◆ WHAT TO DO
Copy out the rows below with "garage" replaced by "carport" everywhere it appears, changing nothing else. Leave out the pictures.
--- --- ---
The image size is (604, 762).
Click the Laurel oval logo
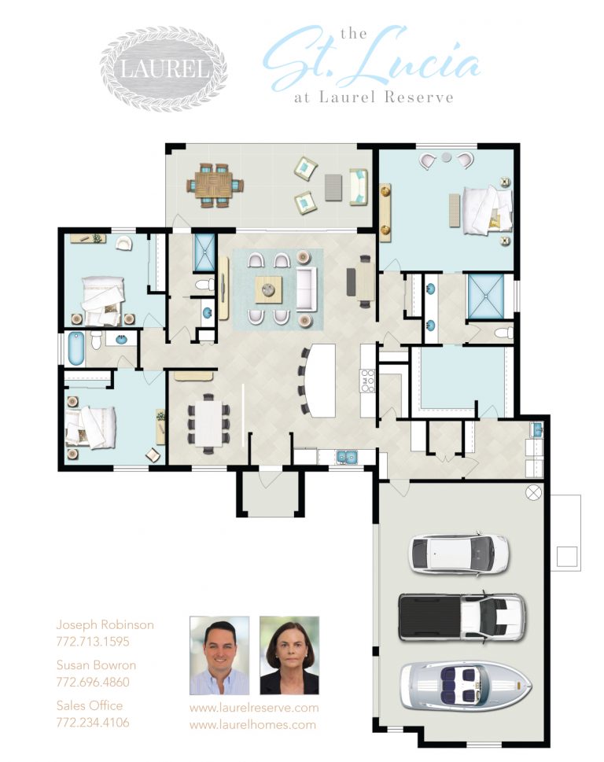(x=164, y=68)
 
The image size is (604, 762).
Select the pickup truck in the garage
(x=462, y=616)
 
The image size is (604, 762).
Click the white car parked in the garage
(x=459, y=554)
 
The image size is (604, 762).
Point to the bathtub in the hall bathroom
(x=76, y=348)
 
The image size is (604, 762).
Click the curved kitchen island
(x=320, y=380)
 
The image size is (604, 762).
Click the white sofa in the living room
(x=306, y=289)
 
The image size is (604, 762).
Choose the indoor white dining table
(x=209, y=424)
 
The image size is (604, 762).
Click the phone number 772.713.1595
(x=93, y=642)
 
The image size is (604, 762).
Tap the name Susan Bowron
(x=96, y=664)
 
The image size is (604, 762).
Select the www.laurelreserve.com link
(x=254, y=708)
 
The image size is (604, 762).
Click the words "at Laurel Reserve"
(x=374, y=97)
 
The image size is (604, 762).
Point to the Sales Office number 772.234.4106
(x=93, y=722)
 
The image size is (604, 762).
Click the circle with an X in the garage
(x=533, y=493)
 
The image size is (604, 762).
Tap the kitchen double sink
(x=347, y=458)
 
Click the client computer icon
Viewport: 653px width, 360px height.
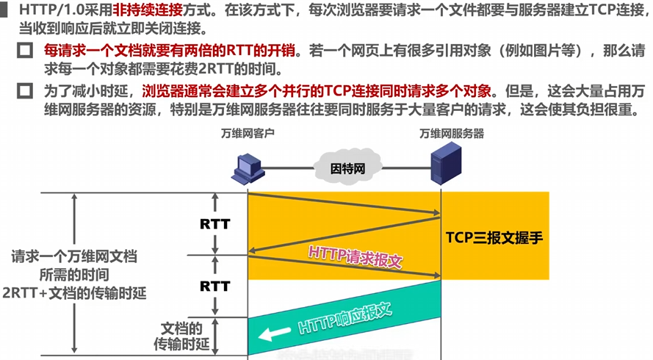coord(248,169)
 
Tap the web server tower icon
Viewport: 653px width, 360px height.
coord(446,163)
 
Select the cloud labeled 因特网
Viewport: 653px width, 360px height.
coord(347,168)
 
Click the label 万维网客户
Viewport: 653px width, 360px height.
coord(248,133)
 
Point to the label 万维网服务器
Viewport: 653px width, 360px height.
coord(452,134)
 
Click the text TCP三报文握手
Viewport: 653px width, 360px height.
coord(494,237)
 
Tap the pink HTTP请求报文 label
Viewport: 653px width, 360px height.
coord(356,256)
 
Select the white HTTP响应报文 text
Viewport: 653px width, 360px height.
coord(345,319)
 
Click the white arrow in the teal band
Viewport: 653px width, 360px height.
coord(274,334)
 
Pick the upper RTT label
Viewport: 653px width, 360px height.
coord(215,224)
--- --- ---
◆ ANSWER BELOW
The image size is (604, 762).
Click the Laurel oval logo
(x=164, y=68)
 
The image size is (604, 762).
Select the pickup truck in the carport
(x=462, y=616)
 
The image size is (604, 762).
Click the white car parked in the carport
(x=459, y=554)
 
The image size is (604, 762).
Point to the bathtub in the hall bathroom
(x=76, y=348)
 
The image size is (604, 762).
Click the curved kitchen island
(x=320, y=380)
 
The image size is (604, 762).
Click the white sofa in the living room
(x=306, y=289)
 
The image size is (604, 762).
Choose the indoor white dining table
(x=209, y=424)
 
The image size is (604, 762).
Click the phone number 772.713.1595
(x=93, y=642)
 
The image size is (604, 762).
Tap the name Susan Bowron
(x=96, y=664)
 
The image size is (604, 762).
Select the www.laurelreserve.com link
(x=254, y=708)
 
The image size is (604, 762).
Click the words "at Laurel Reserve"
(x=374, y=97)
 
The image size is (604, 762).
Point to the Sales Office number 772.234.4106
(x=93, y=722)
 
The image size is (604, 762).
Click the circle with an X in the carport
(x=533, y=493)
 
The image size is (604, 762).
Tap the kitchen double sink
(x=347, y=458)
 
Click the client computer icon
Viewport: 653px width, 360px height.
coord(248,169)
 
Tap the web server tower icon
Viewport: 653px width, 360px height.
coord(446,163)
 
Select the cloud labeled 因特网
Viewport: 653px width, 360px height.
coord(347,168)
 
Click the label 万维网客户
Viewport: 653px width, 360px height.
coord(248,133)
 
Point to the label 万维网服务器
Viewport: 653px width, 360px height.
coord(452,134)
 
Click the text TCP三报文握手
Viewport: 653px width, 360px height.
coord(494,237)
 
Tap the pink HTTP请求报文 label
Viewport: 653px width, 360px height.
coord(356,256)
 
Select the white HTTP响应报文 text
Viewport: 653px width, 360px height.
coord(345,319)
 
Click the white arrow in the teal band
Viewport: 653px width, 360px height.
coord(274,334)
 
Pick the upper RTT label
Viewport: 653px width, 360px height.
coord(215,224)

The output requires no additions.